Following the catastrophic breakdown of her relationship with ‘soul mate’ Charlie, Kayli brings us along on her attempts to get over the ex love of her life and move on while encouraging her granny to do the same. I found this book really accessible – the narrative tone is very chatty… it really is much more like reading a blog than reading a memoir. In some aspects I found it quite easy to relate to Kayli – I too have dabbled in the world of online romance (and Facebook stalked an ex), but I also got the impression that she’s a little shallow at times. Although this is very realistic (because let’s face it, we’re all a bit superficial sometimes) it didn’t always make for the most endearing character.

Granny, on the other hand, is simply fabulous. My favourite parts of the whole book where the bits that involved her. She offered the BEST dating advice, even if she wasn’t the best at following her own rules…
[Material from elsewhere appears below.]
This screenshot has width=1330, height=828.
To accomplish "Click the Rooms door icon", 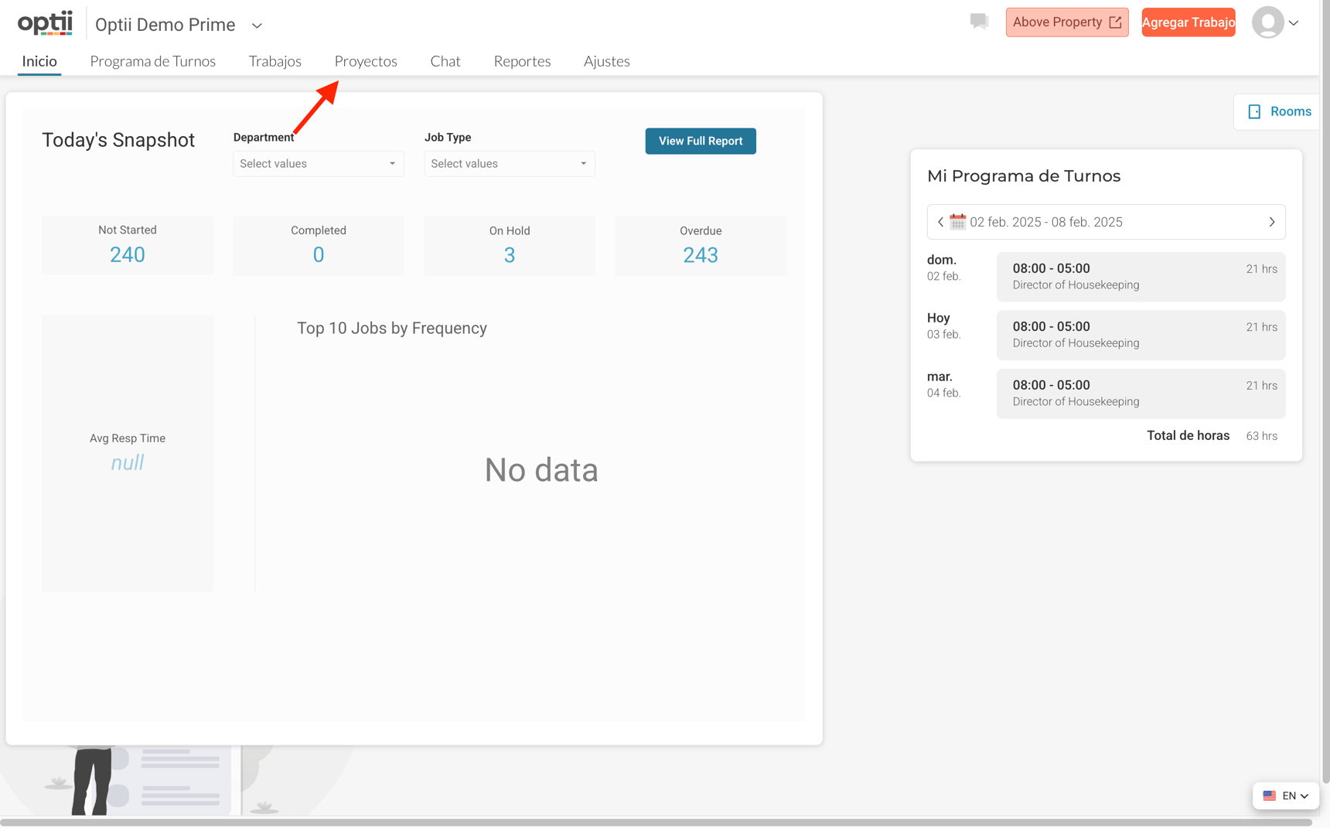I will [x=1254, y=111].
I thought there were times when the book could have been a bit funnier… but that’s a matter of personal preference. When some people write their memoirs they think nothing of exaggerating or omitting details to create something a little more comedic, but Kayli stuck to the truth (I am not criticising her for this, but as a reader I enjoy embarrassing myself by laughing out loud on public transport).

One of the things I found most bizarre (and at the same time the most fascinating) was that she also helped her grandmother to sign up for online dating. Not just that, but she actually talked to her about S.E.X… I don’t think I’d even dare think that word in the same building as my grandma! We’re partners in crime in most other areas, but there’s a line!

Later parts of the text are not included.